The last core value is that the journey is more important than the destination. The heteronormative idea of sex positions and the orgasm as the goal not only dismiss the experience of non-cisgendered and non-heterosexual people, it also prevents all kinds of people from having intimate and pleasurable sex.
Prioritizing Profound Connection
The founding story of Coral is a personal one for Isharna. At 26, Isharna had been in a relationship for about four years. When Isharna and her partner began to experience trouble in their sex lives, they didn’t have the tools to address it. They didn’t know what kind of problems were ‘normal,’ and Isharna became unhappy. This led her to go on a journey of discovery around sex and her own sexuality and experiences.
Through this journey, she realized that most people aren’t equipped to create their happiest and healthiest sex lives. “Our culture doesn’t set us up with the information that we need. My inspiration was my own personal journey in relation to sex and intimacy,” Isharna said. “And the recognition that I wasn’t alone in struggling, that my experience was actually really common.”
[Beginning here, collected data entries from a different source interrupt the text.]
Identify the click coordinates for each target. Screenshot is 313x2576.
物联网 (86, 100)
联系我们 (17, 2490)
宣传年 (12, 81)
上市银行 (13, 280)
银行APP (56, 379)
Coral is the kind of resource Isharna said she wishes she had had access to when she was struggling. The app has over 1 million downloads and 3,000 reviews with an overall 4.6 rating. A review from a user named Joelle reads, “I grew up in a family that didn’t talk about it at all, and I took that to mean it was shameful. I’m trying to surround myself with positive, realistic influences to combat that, and Coral has been amazing. It’s just what I was looking for.”
Another review reads, “After two kids, prioritizing connection with my wife is challenging. Coral helps us reignite that spark and connect. The exercises have been a game changer!” Coral’s chats, exercises, and resources can greatly improve couples’ sex lives. Just having the app downloaded and visible every time couples use their phone serves as a simple reminder to consider their partner and their needs.
Sexual health is a central aspect of personal health, so when it improves, so does overall health. Beyond igniting the sexual spark between couples, the sort of intimacy that Coral encourages is bound to improve other aspects of a relationship. Whether it’s communication or level of trust, couples will find the whole of their relationship strengthened – not just the sexy stuff.
“Coral helps people learn about exploring each other and understanding someone’s body, what they enjoy, and really experiencing the fullness of their sexuality and exploring sexuality together,” Isharna said.